## Brief
With the pictures removed, please write out every line below exactly as given.

## Input data

========

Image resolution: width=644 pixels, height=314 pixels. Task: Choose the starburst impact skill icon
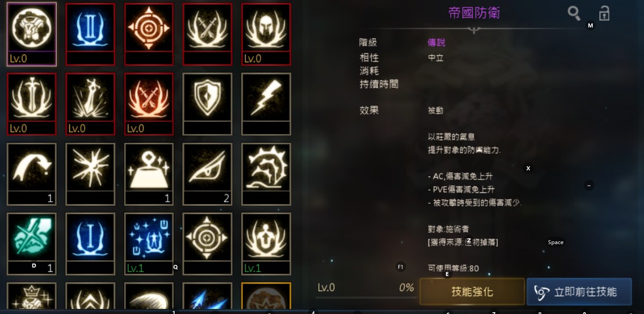click(x=90, y=174)
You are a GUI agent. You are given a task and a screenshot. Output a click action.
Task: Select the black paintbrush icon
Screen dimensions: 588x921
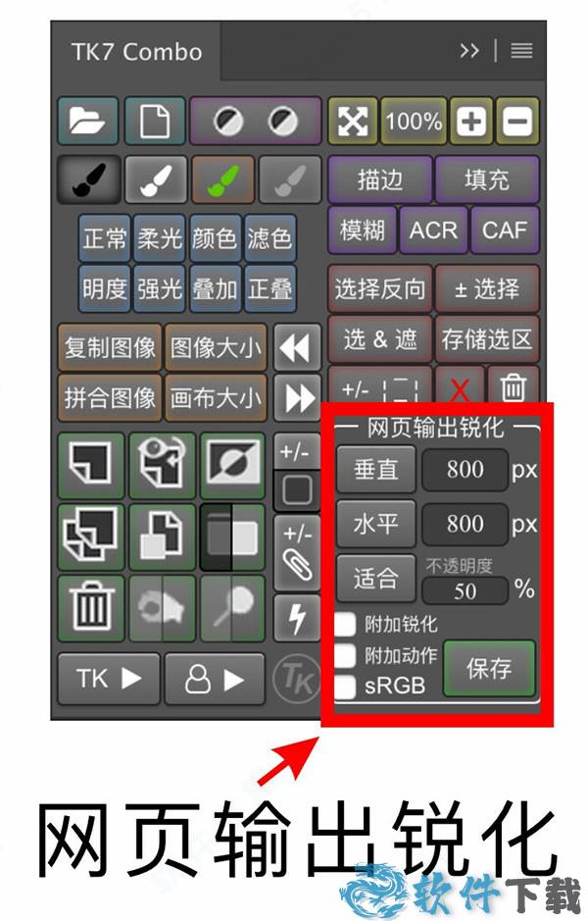[88, 179]
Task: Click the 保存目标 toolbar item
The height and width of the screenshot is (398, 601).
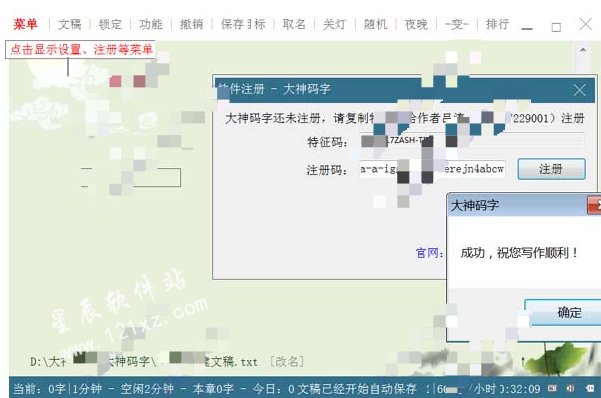Action: click(243, 24)
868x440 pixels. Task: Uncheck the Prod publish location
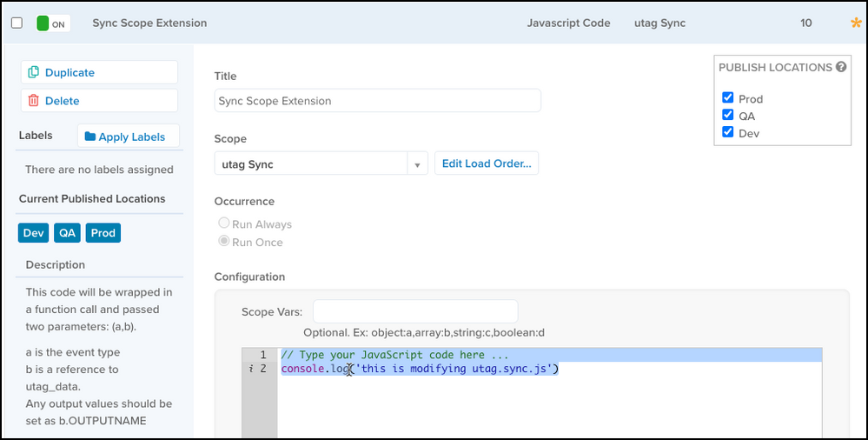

========

## Answer to the problem
Image resolution: width=644 pixels, height=314 pixels. Task: Choose the starburst impact skill icon
click(x=90, y=174)
You are a GUI agent. You are given a task and a screenshot. Output a click action.
Task: Select the black paintbrush icon
Screen dimensions: 588x921
[88, 179]
Task: Click the 保存目标 toolbar item
The height and width of the screenshot is (398, 601).
Action: click(243, 24)
868x440 pixels. Task: Uncheck the Prod publish location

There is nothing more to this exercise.